_EXERCISE REQUIREMENTS_
Please render the part of the rows that opens with the line containing "Where should I click to: Click the Time" and closes with the line containing "Action: pyautogui.click(x=46, y=500)" as a Markdown table with the columns No. and Line. Number each line in No., and leave out blank lines.

_INPUT RECORDS_
════

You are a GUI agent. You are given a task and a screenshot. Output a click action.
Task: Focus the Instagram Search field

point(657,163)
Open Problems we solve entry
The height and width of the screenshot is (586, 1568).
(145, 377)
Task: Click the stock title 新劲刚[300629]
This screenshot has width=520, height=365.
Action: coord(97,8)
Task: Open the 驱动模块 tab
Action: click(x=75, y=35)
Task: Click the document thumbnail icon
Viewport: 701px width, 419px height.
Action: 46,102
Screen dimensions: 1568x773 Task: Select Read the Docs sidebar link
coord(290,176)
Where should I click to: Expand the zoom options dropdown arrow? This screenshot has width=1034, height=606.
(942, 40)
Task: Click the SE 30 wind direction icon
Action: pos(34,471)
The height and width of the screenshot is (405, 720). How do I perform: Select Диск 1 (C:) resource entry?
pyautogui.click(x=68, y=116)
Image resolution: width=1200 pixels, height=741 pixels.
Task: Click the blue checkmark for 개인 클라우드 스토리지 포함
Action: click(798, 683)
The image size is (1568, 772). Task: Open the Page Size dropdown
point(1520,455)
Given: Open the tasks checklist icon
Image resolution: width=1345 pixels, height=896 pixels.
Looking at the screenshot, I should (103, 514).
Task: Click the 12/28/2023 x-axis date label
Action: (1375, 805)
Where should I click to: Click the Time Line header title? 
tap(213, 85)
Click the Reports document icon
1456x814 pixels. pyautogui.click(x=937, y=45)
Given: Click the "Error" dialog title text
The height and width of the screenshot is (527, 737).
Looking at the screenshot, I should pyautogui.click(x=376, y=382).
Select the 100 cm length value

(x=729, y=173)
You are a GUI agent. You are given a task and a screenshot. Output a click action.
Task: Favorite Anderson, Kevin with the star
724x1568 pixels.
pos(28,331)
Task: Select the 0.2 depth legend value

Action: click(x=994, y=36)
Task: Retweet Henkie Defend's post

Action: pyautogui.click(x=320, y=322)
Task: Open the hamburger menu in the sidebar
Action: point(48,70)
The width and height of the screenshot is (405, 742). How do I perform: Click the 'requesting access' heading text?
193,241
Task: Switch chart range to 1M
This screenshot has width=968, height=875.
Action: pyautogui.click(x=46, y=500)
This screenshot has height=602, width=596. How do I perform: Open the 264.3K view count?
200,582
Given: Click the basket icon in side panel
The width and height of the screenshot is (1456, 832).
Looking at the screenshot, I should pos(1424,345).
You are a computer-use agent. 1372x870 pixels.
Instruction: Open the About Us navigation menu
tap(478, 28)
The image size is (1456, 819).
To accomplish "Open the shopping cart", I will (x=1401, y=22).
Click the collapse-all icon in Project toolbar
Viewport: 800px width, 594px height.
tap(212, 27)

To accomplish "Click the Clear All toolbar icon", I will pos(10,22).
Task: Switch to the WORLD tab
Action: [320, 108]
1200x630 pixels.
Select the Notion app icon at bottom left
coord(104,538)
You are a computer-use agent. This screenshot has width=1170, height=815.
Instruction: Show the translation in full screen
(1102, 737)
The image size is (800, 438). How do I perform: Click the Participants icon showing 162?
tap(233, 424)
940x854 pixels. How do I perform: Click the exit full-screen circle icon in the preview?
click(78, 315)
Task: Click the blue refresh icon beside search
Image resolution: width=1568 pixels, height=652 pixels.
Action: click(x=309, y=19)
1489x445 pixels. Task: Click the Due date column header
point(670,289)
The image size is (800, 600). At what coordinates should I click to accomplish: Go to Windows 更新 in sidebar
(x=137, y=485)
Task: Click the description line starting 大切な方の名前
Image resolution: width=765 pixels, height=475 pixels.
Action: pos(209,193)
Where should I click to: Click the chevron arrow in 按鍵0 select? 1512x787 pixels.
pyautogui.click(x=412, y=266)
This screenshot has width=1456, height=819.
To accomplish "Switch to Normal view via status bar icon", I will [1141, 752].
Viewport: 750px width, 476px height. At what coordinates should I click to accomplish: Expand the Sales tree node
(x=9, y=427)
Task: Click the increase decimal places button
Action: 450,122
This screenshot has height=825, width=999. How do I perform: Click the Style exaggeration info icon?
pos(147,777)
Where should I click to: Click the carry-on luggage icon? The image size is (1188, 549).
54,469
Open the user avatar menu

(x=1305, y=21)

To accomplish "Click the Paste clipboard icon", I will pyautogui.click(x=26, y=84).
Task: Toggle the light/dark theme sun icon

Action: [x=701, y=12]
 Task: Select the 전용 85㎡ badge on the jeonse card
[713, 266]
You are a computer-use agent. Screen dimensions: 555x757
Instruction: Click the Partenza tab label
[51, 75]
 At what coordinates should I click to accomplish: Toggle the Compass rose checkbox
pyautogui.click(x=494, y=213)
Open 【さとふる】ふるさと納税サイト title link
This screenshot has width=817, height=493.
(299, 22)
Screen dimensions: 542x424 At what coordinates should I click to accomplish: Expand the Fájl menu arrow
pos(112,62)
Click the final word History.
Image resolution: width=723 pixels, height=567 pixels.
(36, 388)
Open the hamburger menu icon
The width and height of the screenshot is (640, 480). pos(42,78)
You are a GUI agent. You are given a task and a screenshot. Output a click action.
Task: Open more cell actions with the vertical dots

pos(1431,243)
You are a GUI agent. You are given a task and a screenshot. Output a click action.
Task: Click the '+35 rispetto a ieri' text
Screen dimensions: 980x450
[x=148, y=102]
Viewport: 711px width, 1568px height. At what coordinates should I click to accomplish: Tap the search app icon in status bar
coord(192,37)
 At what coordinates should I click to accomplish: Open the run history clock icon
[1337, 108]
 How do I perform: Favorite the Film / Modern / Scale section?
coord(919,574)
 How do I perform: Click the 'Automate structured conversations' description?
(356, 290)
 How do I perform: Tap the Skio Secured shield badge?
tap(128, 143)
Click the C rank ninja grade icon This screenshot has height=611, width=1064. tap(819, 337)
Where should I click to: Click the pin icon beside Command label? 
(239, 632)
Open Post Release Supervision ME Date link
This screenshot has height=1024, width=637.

════

_EXERCISE SOLUTION_
| No. | Line |
|---|---|
| 1 | Where should I click to: Click the Time Line header title?  |
| 2 | tap(213, 85) |
| 3 | Click the Reports document icon |
| 4 | 1456x814 pixels. pyautogui.click(x=937, y=45) |
| 5 | Given: Click the "Error" dialog title text |
| 6 | The height and width of the screenshot is (527, 737). |
| 7 | Looking at the screenshot, I should pyautogui.click(x=376, y=382). |
| 8 | Select the 100 cm length value |
| 9 | (x=729, y=173) |
| 10 | You are a GUI agent. You are given a task and a screenshot. Output a click action. |
| 11 | Task: Favorite Anderson, Kevin with the star |
| 12 | 724x1568 pixels. |
| 13 | pos(28,331) |
| 14 | Task: Select the 0.2 depth legend value |
| 15 | Action: click(x=994, y=36) |
| 16 | Task: Retweet Henkie Defend's post |
| 17 | Action: pyautogui.click(x=320, y=322) |
| 18 | Task: Open the hamburger menu in the sidebar |
| 19 | Action: point(48,70) |
| 20 | The width and height of the screenshot is (405, 742). How do I perform: Click the 'requesting access' heading text? |
| 21 | 193,241 |
| 22 | Task: Switch chart range to 1M |
| 23 | This screenshot has width=968, height=875. |
| 24 | Action: pyautogui.click(x=46, y=500) |